§ Stored data entries:
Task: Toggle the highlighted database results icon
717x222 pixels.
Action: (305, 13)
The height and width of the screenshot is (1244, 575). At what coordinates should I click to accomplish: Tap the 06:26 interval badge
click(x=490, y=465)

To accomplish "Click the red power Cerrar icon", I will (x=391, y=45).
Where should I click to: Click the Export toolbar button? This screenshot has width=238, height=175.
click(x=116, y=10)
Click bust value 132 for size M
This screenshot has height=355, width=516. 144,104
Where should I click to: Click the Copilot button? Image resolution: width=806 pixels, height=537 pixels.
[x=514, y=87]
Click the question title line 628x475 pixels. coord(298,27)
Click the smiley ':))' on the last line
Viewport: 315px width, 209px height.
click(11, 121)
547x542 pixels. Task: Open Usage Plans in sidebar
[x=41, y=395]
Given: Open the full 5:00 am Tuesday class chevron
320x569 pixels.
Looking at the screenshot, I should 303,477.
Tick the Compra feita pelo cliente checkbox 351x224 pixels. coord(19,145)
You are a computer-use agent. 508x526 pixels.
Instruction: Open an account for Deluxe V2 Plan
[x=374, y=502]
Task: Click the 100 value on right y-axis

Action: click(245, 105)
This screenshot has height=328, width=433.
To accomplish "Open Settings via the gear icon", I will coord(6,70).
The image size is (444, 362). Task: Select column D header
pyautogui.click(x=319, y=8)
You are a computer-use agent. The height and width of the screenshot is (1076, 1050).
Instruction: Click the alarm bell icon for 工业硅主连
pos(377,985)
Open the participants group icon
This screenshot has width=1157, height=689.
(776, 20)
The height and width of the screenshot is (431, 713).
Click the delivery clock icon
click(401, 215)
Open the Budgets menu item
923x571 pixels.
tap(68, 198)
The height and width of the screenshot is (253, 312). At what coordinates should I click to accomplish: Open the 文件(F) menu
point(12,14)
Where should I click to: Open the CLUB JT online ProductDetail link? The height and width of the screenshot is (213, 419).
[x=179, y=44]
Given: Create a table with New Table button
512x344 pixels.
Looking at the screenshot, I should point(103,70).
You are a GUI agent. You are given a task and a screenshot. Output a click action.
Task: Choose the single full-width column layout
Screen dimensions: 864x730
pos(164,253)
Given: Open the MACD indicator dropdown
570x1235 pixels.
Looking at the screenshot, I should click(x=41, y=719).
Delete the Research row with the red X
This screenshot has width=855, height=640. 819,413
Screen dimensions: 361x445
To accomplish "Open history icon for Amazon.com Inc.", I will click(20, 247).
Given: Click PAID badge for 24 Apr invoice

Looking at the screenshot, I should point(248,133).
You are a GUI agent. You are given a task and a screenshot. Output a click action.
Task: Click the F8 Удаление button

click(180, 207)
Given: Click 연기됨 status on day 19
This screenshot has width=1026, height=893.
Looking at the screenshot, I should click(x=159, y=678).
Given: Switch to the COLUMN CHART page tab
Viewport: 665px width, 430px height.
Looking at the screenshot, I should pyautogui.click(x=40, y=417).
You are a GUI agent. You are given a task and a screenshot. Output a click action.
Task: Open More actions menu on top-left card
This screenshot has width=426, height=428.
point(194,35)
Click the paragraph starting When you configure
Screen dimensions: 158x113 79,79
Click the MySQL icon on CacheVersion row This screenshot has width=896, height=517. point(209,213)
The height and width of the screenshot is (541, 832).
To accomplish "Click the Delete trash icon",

§ Problem to work on: If a line in the entries contains the word "computer", copy that line out.

§ Exercise result:
You are a computer-use agent. 508x526 pixels.
You are a computer-use agent. The height and width of the screenshot is (1076, 1050).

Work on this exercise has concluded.